> _Activity_
Print, exactly as written, the line in the entries below that contains "The height and width of the screenshot is (523, 1272)." and every line after it up to and including the last. Omit pictures.

> _Entries shown_
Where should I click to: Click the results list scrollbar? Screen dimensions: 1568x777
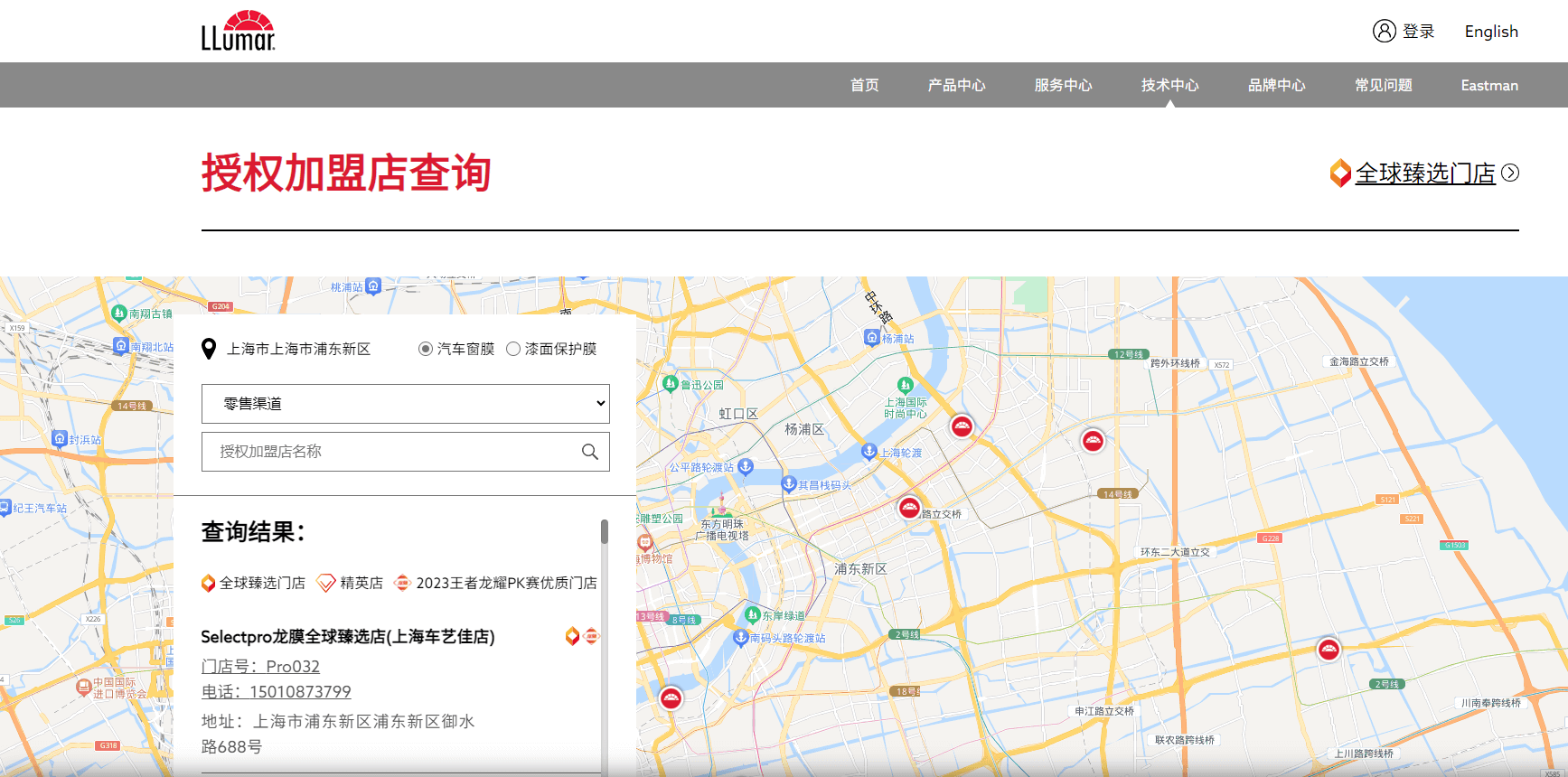coord(605,531)
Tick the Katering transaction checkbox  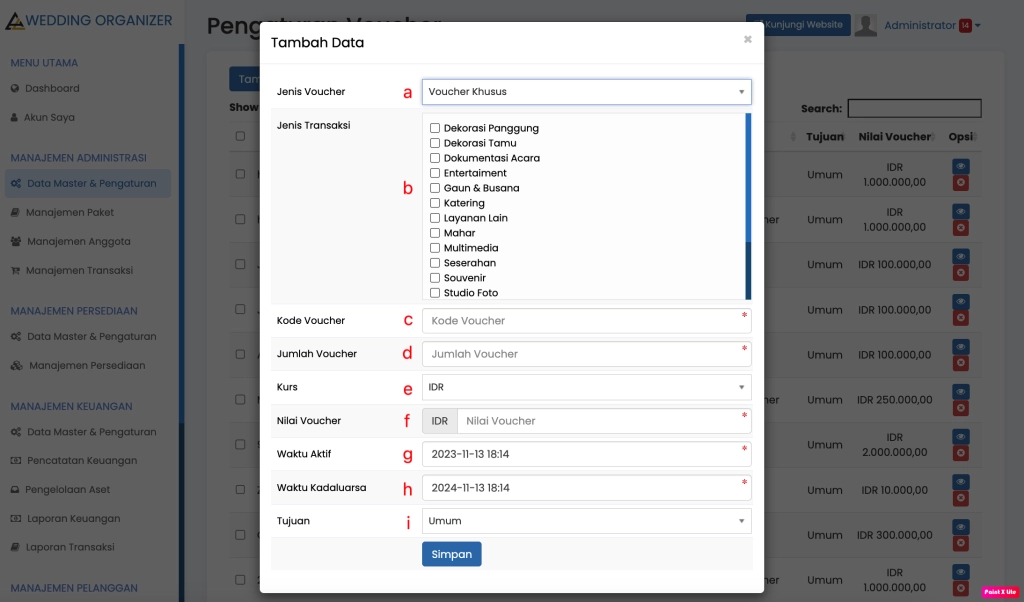coord(435,203)
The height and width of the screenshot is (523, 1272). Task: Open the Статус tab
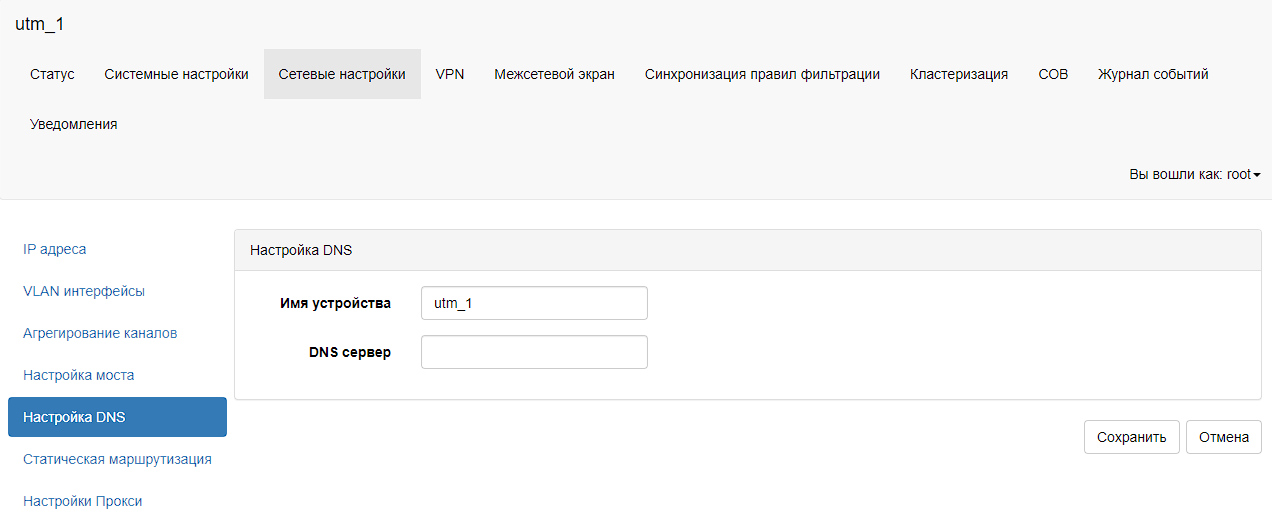[52, 74]
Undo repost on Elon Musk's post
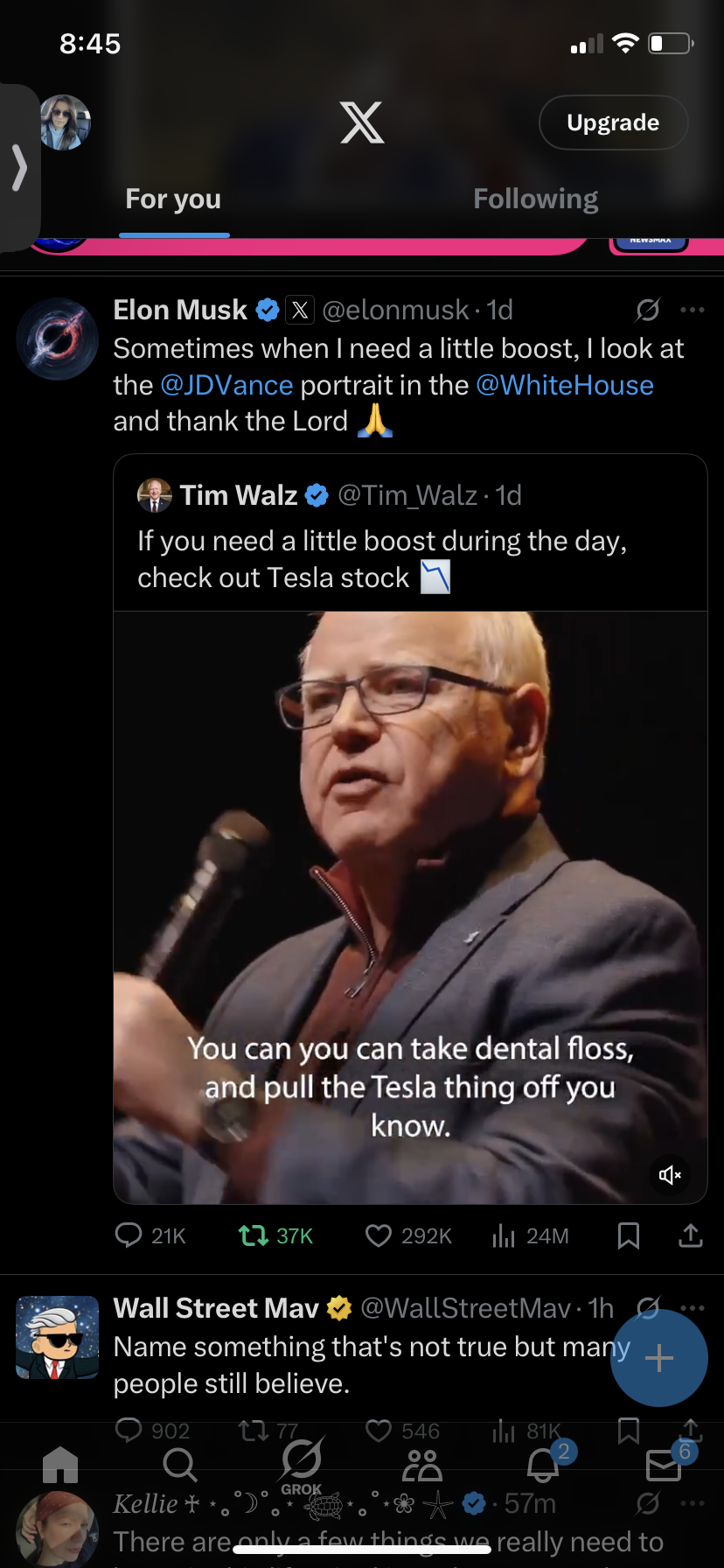The height and width of the screenshot is (1568, 724). (254, 1235)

> _Task response_
The height and width of the screenshot is (523, 1272). Task: Open the Статус tab
[52, 74]
Undo repost on Elon Musk's post
The height and width of the screenshot is (1568, 724). (254, 1235)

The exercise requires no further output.